Text excerpt:
++++++++++++++++++++

2.3. Quantifying $UBAE$

To investigate the effect of $UBAE$ on $UHI$, $UBAE$ was quantified using four factors: expansion speed, proportion, compactness, and shape, which can thoroughly reflect the characteristics of landscape patches of built-up areas. Accordingly, four $BALMs$ were calculated for whole urban areas in 2000 and 2020 (shown in Figure 1): the annual average expansion speed of built-up areas ($AVG$), the proportion of built-up areas ($PLAND$), the built-up patch density ($PD$), and the shape index of built-up areas ($LSI$) [57]. The $PLAND$ difference ($PLAN{D}_{diff}$), $PD$ difference ($P{D}_{diff}$), and $LSI$ difference ($LS{I}_{diff}$) between 2020 and 2000 were then calculated. Combined with $AVG$, they were used to quantify $UBAE$, collectively referred to as $UBAE$ Indices ($UBAEIs$) here.

$AVG$ is expressed as follows:

$$AVG=\left[U_{A2020}-U_{A2000}\right]/n$$

(3)

where $U_{A2020}$ and $U_{A2000}$ are the total areas of built-up patches in 2020 and 2000, respectively, and n is the year number. A larger $AVG$ value means that $UBAE$ is faster.

$PLAN{D}_{diff}$ is calculated as follows:

$$PLAND=\frac{{{\displaystyle \sum }}_{i=1}^n{a}_i}{A}$$

(4)

$$PLAN{D}_{diff}=PLAN{D}_{2020}-PLAN{D}_{2000}$$

(5)

where $a_i$ is the area of built-up patch $i$, $A$ is the total area of the research areas, and $n$ is the number of built-up patches. $PLAN{D}_{diff}<0$ (>0) means the proportion of built-up area decreased (increased) with $UBAE$.

$P{D}_{diff}$ is expressed as follows:

$$PD=n/A\times {10}^6$$

(6)

$$P{D}_{diff}=P{D}_{2020}-P{D}_{2000}$$

(7)

++++++++++++++++++++

Saved data entries
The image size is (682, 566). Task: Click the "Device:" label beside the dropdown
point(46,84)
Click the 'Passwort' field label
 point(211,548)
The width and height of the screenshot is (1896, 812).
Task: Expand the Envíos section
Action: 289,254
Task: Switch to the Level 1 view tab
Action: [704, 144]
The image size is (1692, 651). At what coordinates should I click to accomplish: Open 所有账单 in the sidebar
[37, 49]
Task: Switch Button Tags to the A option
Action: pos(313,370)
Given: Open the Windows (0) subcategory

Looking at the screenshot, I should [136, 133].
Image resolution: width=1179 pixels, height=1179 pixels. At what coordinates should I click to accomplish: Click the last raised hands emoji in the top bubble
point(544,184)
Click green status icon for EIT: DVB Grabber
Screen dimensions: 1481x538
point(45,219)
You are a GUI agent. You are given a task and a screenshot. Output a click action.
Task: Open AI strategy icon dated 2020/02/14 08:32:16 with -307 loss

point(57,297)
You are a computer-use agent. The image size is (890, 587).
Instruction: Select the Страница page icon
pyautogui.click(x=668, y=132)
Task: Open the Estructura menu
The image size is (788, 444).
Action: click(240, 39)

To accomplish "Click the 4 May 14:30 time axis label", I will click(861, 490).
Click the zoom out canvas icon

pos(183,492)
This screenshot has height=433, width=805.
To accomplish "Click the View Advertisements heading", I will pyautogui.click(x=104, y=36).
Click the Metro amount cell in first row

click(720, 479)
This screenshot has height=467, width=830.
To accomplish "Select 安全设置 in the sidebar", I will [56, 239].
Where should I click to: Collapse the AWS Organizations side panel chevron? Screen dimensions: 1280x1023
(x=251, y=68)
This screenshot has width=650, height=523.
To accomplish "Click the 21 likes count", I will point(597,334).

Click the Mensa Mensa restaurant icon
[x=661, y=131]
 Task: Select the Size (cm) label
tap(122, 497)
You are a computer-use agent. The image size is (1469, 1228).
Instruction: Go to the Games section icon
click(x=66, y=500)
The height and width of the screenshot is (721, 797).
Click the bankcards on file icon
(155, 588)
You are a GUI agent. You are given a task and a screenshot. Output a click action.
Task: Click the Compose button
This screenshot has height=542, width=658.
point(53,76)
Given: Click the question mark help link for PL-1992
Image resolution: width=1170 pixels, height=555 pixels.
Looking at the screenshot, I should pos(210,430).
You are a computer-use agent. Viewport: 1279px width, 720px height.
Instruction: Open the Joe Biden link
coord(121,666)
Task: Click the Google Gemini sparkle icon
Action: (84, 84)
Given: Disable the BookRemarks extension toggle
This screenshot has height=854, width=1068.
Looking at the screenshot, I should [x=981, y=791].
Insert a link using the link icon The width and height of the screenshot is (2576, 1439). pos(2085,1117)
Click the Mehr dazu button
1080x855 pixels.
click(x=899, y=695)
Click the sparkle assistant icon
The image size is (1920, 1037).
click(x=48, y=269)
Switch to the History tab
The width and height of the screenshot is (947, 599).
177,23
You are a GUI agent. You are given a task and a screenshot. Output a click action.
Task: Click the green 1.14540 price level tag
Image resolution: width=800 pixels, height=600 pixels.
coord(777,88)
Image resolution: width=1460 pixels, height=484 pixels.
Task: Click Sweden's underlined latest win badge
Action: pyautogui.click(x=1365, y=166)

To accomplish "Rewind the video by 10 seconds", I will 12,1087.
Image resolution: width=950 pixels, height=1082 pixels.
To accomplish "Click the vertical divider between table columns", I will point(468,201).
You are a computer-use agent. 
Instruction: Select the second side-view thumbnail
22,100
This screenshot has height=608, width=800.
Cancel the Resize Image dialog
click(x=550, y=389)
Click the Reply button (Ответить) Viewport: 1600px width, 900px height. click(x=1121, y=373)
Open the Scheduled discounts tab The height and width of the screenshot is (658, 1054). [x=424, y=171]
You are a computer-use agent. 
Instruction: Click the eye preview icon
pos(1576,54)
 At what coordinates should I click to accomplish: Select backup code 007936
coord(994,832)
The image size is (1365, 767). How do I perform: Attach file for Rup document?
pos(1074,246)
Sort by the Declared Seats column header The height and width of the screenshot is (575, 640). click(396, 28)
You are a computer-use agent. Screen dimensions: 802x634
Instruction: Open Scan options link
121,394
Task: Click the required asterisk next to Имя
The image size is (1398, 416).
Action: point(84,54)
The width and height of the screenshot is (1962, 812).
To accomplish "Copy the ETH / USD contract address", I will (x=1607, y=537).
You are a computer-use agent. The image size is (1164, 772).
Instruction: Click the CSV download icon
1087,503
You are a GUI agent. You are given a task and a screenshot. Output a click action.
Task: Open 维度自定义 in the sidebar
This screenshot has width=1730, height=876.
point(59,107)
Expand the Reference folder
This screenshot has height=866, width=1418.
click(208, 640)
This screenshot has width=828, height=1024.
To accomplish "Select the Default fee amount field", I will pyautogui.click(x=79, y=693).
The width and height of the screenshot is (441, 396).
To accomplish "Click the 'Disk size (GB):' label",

++++++++++++++++++++

Complete the following:
A) Write out the passage from the excerpt word for word, starting at "where $a_i$ is" and ending at "(increased) with $UBAE$.".
B) According to the excerpt, which four factors were used to quantify $UBAE$?
The saved data entries aren't needed here.

Task answers:
A)
where $a_i$ is the area of built-up patch $i$, $A$ is the total area of the research areas, and $n$ is the number of built-up patches. $PLAN{D}_{diff}<0$ (>0) means the proportion of built-up area decreased (increased) with $UBAE$.

B) Expansion speed, proportion, compactness, and shape.